**WORK INSTRUCTIONS**
Only certain lines below are wanted: those starting at the line containing "Terms of Use (363, 2553)" and ending at the line containing "Password (1135, 241)", both included, each retyped exactly.

[Pixel coordinate grounding data]
==========
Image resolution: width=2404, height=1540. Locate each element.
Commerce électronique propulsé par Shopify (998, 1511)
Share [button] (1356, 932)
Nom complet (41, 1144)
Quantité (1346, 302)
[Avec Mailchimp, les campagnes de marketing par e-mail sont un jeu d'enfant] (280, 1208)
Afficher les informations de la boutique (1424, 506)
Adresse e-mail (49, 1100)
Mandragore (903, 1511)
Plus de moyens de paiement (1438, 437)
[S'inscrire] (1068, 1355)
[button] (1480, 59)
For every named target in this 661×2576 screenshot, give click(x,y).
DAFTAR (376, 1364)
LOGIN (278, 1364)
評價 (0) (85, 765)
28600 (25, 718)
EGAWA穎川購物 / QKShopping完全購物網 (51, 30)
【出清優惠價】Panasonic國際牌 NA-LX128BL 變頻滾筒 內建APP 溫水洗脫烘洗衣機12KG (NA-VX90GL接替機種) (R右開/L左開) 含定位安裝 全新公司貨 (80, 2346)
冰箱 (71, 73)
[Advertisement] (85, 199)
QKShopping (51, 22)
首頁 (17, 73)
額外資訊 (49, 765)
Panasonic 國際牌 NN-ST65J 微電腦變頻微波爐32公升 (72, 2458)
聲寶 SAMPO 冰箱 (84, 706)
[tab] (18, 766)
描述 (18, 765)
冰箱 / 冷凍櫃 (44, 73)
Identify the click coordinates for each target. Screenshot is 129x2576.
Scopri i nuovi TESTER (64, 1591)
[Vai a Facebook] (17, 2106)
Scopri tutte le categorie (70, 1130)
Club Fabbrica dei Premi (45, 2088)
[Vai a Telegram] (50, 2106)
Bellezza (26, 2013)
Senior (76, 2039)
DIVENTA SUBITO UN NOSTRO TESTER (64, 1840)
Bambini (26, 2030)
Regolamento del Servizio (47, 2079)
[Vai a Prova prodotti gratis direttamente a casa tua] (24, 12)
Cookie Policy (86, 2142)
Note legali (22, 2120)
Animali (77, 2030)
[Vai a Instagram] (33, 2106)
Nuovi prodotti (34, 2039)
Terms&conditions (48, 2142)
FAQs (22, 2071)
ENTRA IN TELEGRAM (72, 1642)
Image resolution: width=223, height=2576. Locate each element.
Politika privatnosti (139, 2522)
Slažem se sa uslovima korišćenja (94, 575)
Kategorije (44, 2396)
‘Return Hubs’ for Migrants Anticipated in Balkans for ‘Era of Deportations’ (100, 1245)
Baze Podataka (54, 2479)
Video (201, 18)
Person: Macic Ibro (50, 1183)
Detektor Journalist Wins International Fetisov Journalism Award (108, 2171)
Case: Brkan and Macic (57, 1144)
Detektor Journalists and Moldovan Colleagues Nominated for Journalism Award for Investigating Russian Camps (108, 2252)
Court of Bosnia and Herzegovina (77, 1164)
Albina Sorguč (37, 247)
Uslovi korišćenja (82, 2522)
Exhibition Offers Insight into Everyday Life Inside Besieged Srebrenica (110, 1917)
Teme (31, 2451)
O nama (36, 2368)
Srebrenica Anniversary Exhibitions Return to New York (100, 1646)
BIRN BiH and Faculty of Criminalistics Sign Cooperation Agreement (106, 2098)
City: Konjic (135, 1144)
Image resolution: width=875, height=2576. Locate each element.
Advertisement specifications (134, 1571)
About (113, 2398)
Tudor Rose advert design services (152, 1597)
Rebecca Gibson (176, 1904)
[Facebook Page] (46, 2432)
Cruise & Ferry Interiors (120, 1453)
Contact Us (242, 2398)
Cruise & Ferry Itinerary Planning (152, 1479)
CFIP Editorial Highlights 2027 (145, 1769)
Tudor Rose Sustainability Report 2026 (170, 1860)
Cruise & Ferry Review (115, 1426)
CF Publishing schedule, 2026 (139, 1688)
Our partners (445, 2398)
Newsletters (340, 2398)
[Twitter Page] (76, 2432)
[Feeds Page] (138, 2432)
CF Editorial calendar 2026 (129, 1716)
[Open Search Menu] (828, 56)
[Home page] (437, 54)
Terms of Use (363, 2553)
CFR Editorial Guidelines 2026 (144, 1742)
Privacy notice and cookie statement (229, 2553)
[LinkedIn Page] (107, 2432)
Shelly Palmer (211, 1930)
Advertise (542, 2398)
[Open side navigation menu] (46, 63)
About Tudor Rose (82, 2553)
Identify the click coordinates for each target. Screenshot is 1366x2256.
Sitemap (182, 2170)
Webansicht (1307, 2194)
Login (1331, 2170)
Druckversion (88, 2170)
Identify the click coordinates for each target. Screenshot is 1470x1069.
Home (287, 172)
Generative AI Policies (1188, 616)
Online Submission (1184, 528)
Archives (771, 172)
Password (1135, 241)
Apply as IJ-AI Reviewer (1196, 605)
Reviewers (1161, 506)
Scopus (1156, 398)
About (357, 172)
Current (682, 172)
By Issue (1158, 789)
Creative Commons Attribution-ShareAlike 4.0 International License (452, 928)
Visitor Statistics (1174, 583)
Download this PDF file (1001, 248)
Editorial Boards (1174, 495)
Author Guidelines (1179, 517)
==========
**WORKED SOLUTION**
Terms of Use (363, 2553)
CFR Editorial Guidelines 2026 (144, 1742)
Privacy notice and cookie statement (229, 2553)
[LinkedIn Page] (107, 2432)
Shelly Palmer (211, 1930)
Advertise (542, 2398)
[Open side navigation menu] (46, 63)
About Tudor Rose (82, 2553)
Identify the click coordinates for each target. Screenshot is 1366x2256.
Sitemap (182, 2170)
Webansicht (1307, 2194)
Login (1331, 2170)
Druckversion (88, 2170)
Identify the click coordinates for each target. Screenshot is 1470x1069.
Home (287, 172)
Generative AI Policies (1188, 616)
Online Submission (1184, 528)
Archives (771, 172)
Password (1135, 241)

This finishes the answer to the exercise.